[Assignment]: Please retype the data in full, exactly as given.

[Input data]:
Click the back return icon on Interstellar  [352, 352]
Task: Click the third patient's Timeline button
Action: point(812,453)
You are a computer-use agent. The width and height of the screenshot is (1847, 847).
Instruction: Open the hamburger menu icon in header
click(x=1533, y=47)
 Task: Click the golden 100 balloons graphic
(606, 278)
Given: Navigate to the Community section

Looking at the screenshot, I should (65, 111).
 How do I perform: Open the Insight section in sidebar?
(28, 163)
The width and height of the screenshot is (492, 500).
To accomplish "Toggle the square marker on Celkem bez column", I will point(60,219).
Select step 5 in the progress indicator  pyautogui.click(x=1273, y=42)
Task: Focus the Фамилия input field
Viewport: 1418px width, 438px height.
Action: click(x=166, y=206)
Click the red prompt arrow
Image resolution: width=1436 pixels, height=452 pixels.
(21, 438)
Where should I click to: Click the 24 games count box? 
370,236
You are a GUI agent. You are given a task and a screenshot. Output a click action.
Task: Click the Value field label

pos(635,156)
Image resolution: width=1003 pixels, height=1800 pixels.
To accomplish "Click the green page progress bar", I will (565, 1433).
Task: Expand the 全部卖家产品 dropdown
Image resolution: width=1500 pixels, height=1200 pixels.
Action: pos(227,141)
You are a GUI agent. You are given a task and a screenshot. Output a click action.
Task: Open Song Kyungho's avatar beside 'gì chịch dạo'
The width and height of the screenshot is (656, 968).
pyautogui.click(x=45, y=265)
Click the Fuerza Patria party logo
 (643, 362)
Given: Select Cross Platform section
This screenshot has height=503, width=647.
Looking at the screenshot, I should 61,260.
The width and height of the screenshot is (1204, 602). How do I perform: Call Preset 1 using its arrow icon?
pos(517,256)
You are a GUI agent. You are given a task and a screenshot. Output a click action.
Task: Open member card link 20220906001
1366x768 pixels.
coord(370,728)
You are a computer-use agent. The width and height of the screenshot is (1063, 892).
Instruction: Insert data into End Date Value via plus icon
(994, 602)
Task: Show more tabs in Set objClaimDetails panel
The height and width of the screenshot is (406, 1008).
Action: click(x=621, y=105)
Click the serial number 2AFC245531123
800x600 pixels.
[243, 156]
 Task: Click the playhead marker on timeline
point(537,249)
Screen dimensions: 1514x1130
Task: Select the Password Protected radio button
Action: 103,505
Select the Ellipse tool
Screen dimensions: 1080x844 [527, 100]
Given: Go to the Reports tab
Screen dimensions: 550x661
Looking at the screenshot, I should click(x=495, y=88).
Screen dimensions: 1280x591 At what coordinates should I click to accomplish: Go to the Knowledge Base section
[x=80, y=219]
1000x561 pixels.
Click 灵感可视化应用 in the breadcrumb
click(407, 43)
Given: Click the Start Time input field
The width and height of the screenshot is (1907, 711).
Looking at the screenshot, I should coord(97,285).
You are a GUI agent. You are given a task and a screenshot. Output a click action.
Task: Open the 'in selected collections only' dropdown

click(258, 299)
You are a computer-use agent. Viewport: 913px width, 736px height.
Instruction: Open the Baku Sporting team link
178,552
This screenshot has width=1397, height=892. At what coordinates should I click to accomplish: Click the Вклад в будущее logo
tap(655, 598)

[Solved problem]:
Click the back return icon on Interstellar  [352, 352]
Task: Click the third patient's Timeline button
Action: point(812,453)
You are a computer-use agent. The width and height of the screenshot is (1847, 847).
Instruction: Open the hamburger menu icon in header
click(x=1533, y=47)
 Task: Click the golden 100 balloons graphic
(606, 278)
Given: Navigate to the Community section

Looking at the screenshot, I should (65, 111).
 How do I perform: Open the Insight section in sidebar?
(28, 163)
The width and height of the screenshot is (492, 500).
To accomplish "Toggle the square marker on Celkem bez column", I will point(60,219).
Select step 5 in the progress indicator  pyautogui.click(x=1273, y=42)
Task: Focus the Фамилия input field
Viewport: 1418px width, 438px height.
Action: click(x=166, y=206)
Click the red prompt arrow
Image resolution: width=1436 pixels, height=452 pixels.
(21, 438)
Where should I click to: Click the 24 games count box? 
370,236
You are a GUI agent. You are given a task and a screenshot. Output a click action.
Task: Click the Value field label

pos(635,156)
Image resolution: width=1003 pixels, height=1800 pixels.
To accomplish "Click the green page progress bar", I will (565, 1433).
Task: Expand the 全部卖家产品 dropdown
Image resolution: width=1500 pixels, height=1200 pixels.
Action: pos(227,141)
You are a GUI agent. You are given a task and a screenshot. Output a click action.
Task: Open Song Kyungho's avatar beside 'gì chịch dạo'
The width and height of the screenshot is (656, 968).
pyautogui.click(x=45, y=265)
Click the Fuerza Patria party logo
 (643, 362)
Given: Select Cross Platform section
This screenshot has height=503, width=647.
Looking at the screenshot, I should 61,260.
The width and height of the screenshot is (1204, 602). How do I perform: Call Preset 1 using its arrow icon?
pos(517,256)
You are a GUI agent. You are given a task and a screenshot. Output a click action.
Task: Open member card link 20220906001
1366x768 pixels.
coord(370,728)
You are a computer-use agent. The width and height of the screenshot is (1063, 892).
Instruction: Insert data into End Date Value via plus icon
(994, 602)
Task: Show more tabs in Set objClaimDetails panel
The height and width of the screenshot is (406, 1008).
Action: click(x=621, y=105)
Click the serial number 2AFC245531123
800x600 pixels.
[243, 156]
 Task: Click the playhead marker on timeline
point(537,249)
Screen dimensions: 1514x1130
Task: Select the Password Protected radio button
Action: 103,505
Select the Ellipse tool
Screen dimensions: 1080x844 [527, 100]
Given: Go to the Reports tab
Screen dimensions: 550x661
Looking at the screenshot, I should click(x=495, y=88).
Screen dimensions: 1280x591 At what coordinates should I click to accomplish: Go to the Knowledge Base section
[x=80, y=219]
1000x561 pixels.
Click 灵感可视化应用 in the breadcrumb
click(407, 43)
Given: Click the Start Time input field
The width and height of the screenshot is (1907, 711).
Looking at the screenshot, I should coord(97,285).
You are a GUI agent. You are given a task and a screenshot. Output a click action.
Task: Open the 'in selected collections only' dropdown

click(258, 299)
You are a computer-use agent. Viewport: 913px width, 736px height.
Instruction: Open the Baku Sporting team link
178,552
This screenshot has width=1397, height=892. At what coordinates should I click to accomplish: Click the Вклад в будущее logo
tap(655, 598)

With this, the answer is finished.